“Quali spese per il sociale? Tra “card” e servizi, gli interventi da ripensare”
L’intervento dell’assessore samaratese Paolo Bossi che invita a riflettere sullo scopo e sul senso delle spese in campo sociale
Riceviamo e pubblichiamo
Le spese per il sociale sono spesso considerate un peso per il bilancio comunale, una quota che grava sulle finanze già contingentate degli enti locali. Poche volte se ne ravvisa l’importanza strategica nel prevenire situazioni di forte disagio, nel mantenere la coesione sociale, nel sostenere famiglie. Osserviamo però un quadro di aumento della fragilità sociale, con una crescita soprattutto di quella zona grigia, di coloro cioè che, a causa di un indebitamento, di un rialzo dei tassi del mutuo, della perdita del lavoro, di una malattia in famiglia si trovano in condizioni di bisogno. Sono i “quasi poveri”, persone di poco al di sopra della soglia di povertà.
Caritas e Fondazione Zancan hanno da poco pubblicato il rapporto annuale “Povertà e esclusione sociale”, che pone l’Italia al penultimo posto in Europa, prima della Grecia, quanto a capacità della spesa sociale nel ridurre l’indigenza. E’ una questione di quantità dei fondi trasferiti, ma soprattutto di qualità degli stessi.

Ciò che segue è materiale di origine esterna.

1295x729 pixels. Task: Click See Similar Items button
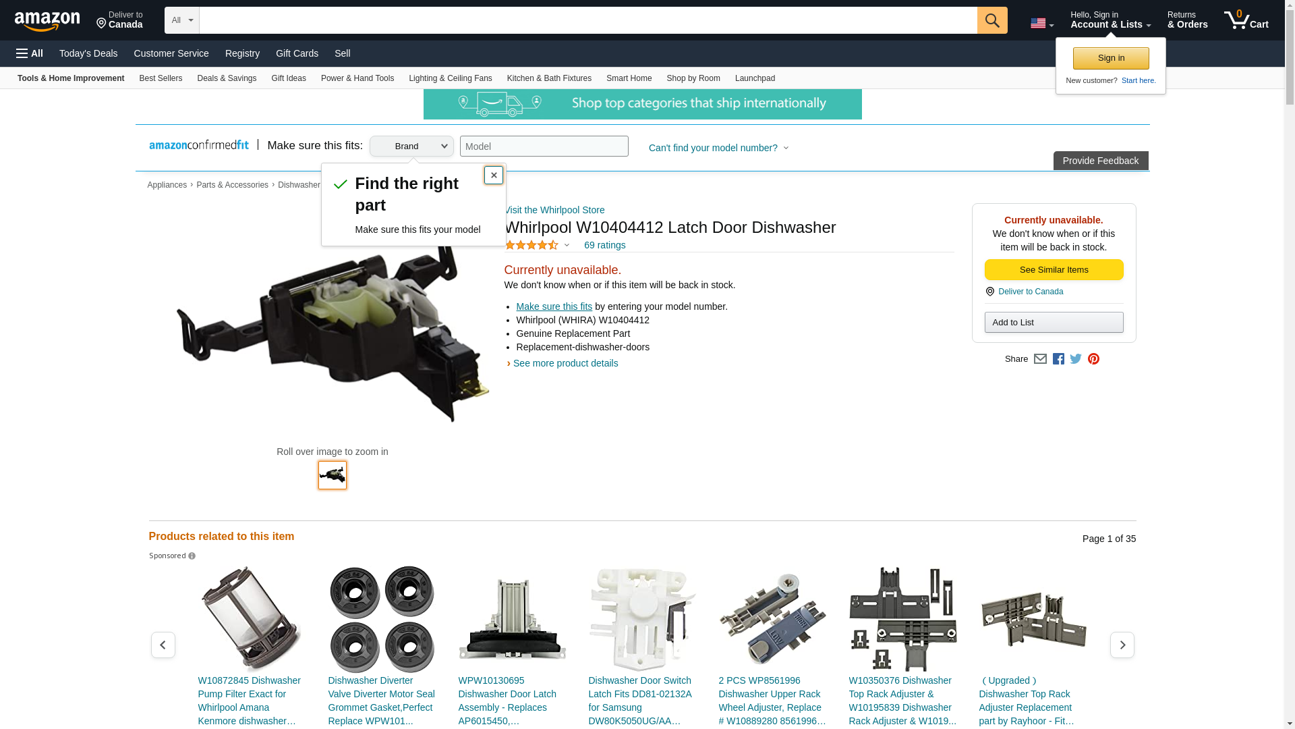click(x=1054, y=270)
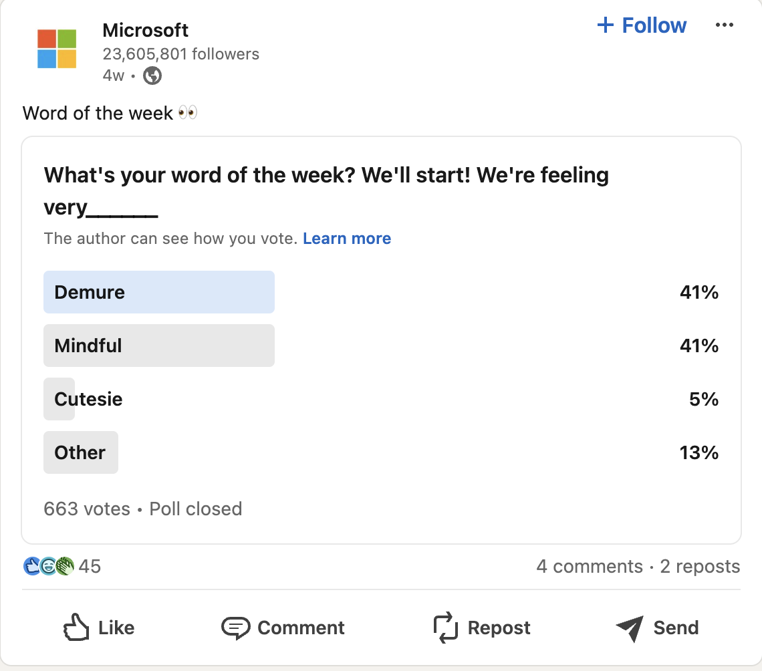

Sono 2 gli errori cui dobbiamo porre rimedio:
– una gestione troppo centralizzata della spesa sociale. Siamo in tanti, in qualità di assessori ai servizi sociali, a lamentare la scarsità dei trasferimenti. Sinora solo l’11% dell’assistenza sociale in termini economici è erogata localmente. Siamo noi operatori e politici nei singoli paesi che conosciamo l’entità e la tipologia dei bisogni e che dovremmo gestire i fondi! Occorrono perciò scelte forti di delega ai Comuni o ai Piani di Zona (insieme di più comuni per programmare gli interventi condivisi e comuni). Lasciateci decidere nei nostri Comuni come gestire i fondi, siamo abituati a lavorare con lo spirito dei padri di famiglia che devono fare quadrare bilanci ingessati, chi meglio è abituato a amministrare con parsimonia e con scelte oculate, senza sprechi o sparpagliamento dei fondi?
– Troppi oboli e pochi servizi. Non è attraverso una politica delle elargizioni che riusciremo a contenere la povertà. Certo, occorre tamponare le situazioni di emergenza ed i contributi con un progetto sottostante servono a questo. Sono però i servizi diretti o sussidiari che permettono di affrontare il problema alle radici. I paesi che investono maggiormente in servizi riescono ad incidere per circa il 50% sul fenomeno della povertà, contro il 4% di riduzione che avviene in Italia. La “social card” è una misura che non cambierà lo stato di vita di molte famiglie, in particolare dove stanno emergendo le ferite scoperte: persone sopra i 45 anni che perdono il lavoro e non riescono a ricollocarsi, anziani parzialmente autosufficienti, famiglie con figli e spese in crescita. Abbiamo il coraggio di intervenire con scelte di servizi che contrastino le situazioni di bisogno, non con 40 euro al mese che devono poi essere “compensate” con tagli al fondo nazionale delle politiche sociali.